PI3K/AKT signaling plays an important role in the pathogenesis of PCOS, such as IR, fat cell differentiation syndrome, and growth of ovarian follicles [30]. It was showed that the PI3K/AKT signaling pathway was activated in PCOS-IR rats, while metformin inhibited PI3K/AKT signaling pathway [12]. These results were consistent with the finding in this present study that the protein levels of PI3K and phosphorylation levels of AKT were significantly up-regulated but then decreased by TECOS-DMBG co-treatment in insulin-induced PCOS cells and PCOS rats. Activation of PI3K/AKT signaling pathway leads to phosphorylation of DNMT1, which increases DNMT1 nuclear translocation and activity, leading to methylation of downstream genes [11]. DNA methyltransferase (DNMT) proteins can catalyze the conversion of cytosine to 5-methylcytosine (5mC), altering the epigenetic state of DNA. Overexpression of DNMT1 mimics 5mC enrichment of H19 promoter and subsequently downregulates H19 expression [10]. Here, our results showed that activation of AKT by SFP treatment effectively abrogated the TECOS-DMBG co-treatment-mediated inhibition of DNMT1 phosphorylation and nuclear translocation plus induction of H19 expression.
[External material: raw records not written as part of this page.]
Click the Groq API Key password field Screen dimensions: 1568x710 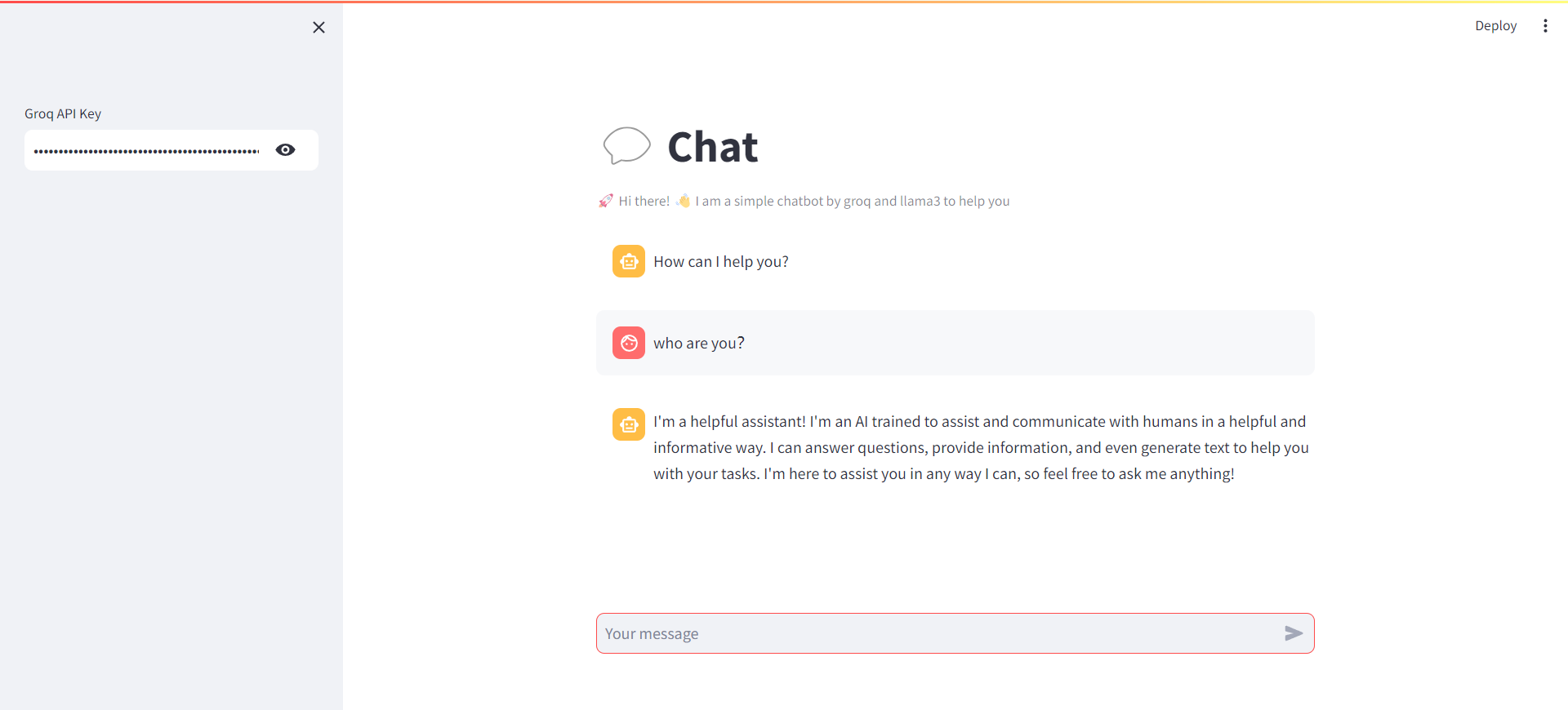tap(147, 151)
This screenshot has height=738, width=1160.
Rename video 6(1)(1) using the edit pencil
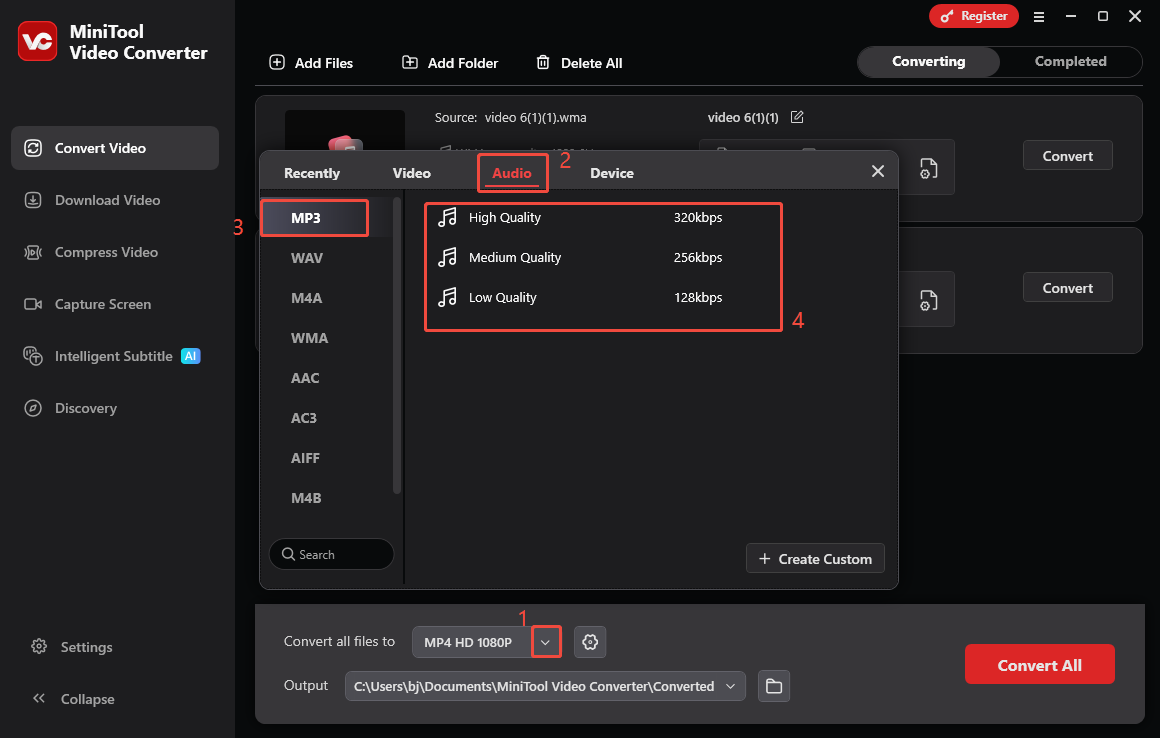pyautogui.click(x=797, y=117)
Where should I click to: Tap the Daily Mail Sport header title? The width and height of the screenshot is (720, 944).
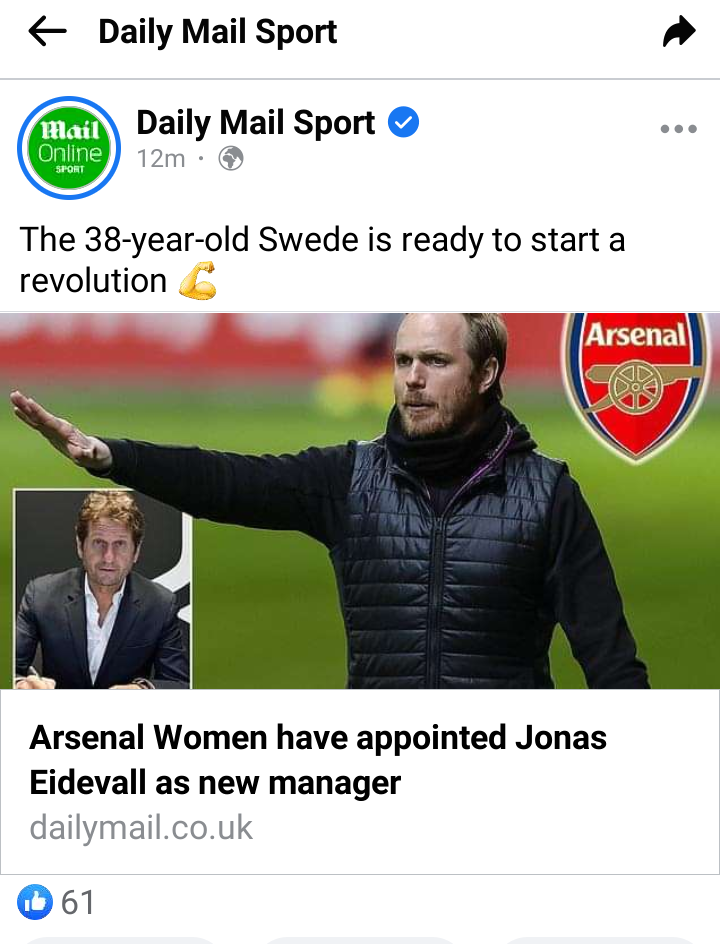[x=217, y=32]
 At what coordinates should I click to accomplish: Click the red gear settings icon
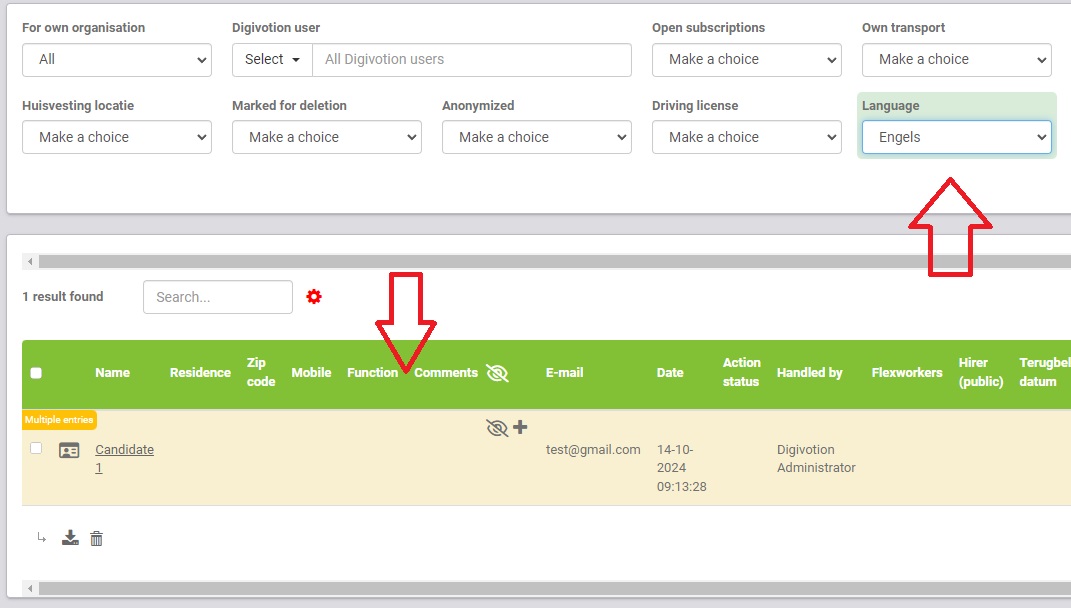[x=314, y=297]

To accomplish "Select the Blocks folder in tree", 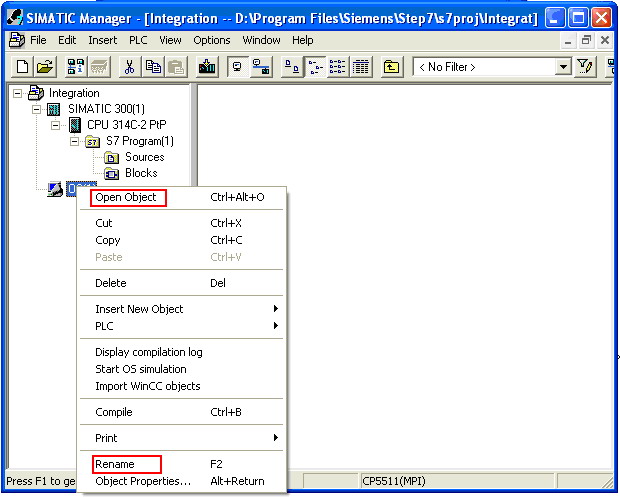I will pos(141,173).

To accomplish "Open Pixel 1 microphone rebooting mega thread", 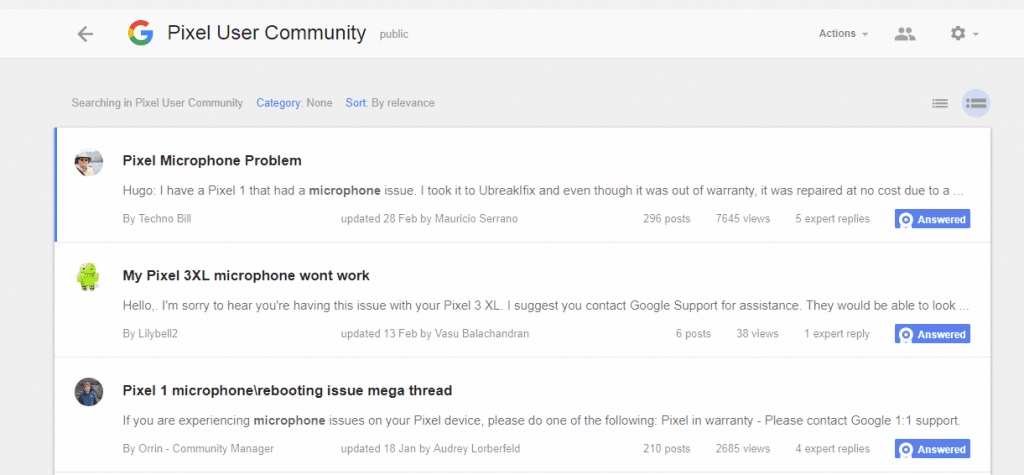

Therefore, these data together with our findings indicated that DMBG-TECOS co-treatment inhibited PI3K/AKT signaling pathway and subsequently suppressed DNMT1 phosphorylation and nuclear translocation, leading to suppression of H19 methylation and upregulation of H19 expression.
Conclusion
In conclusion, DMBG and TECOS combination therapy ameliorates PCOS with IR, at least partially, through upregulation of lncRNA H19. Furthermore, co-treatment with TECOS and DMBG induces H19 expression via inhibiting the PI3K/AKT-DNMT1 pathway.
Funding Statement
This study was financially supported by the key project of Science and Technology Department in Henan Province (No. 142102310413).
Disclosure statement
No potential conflict of interest was reported by the authors.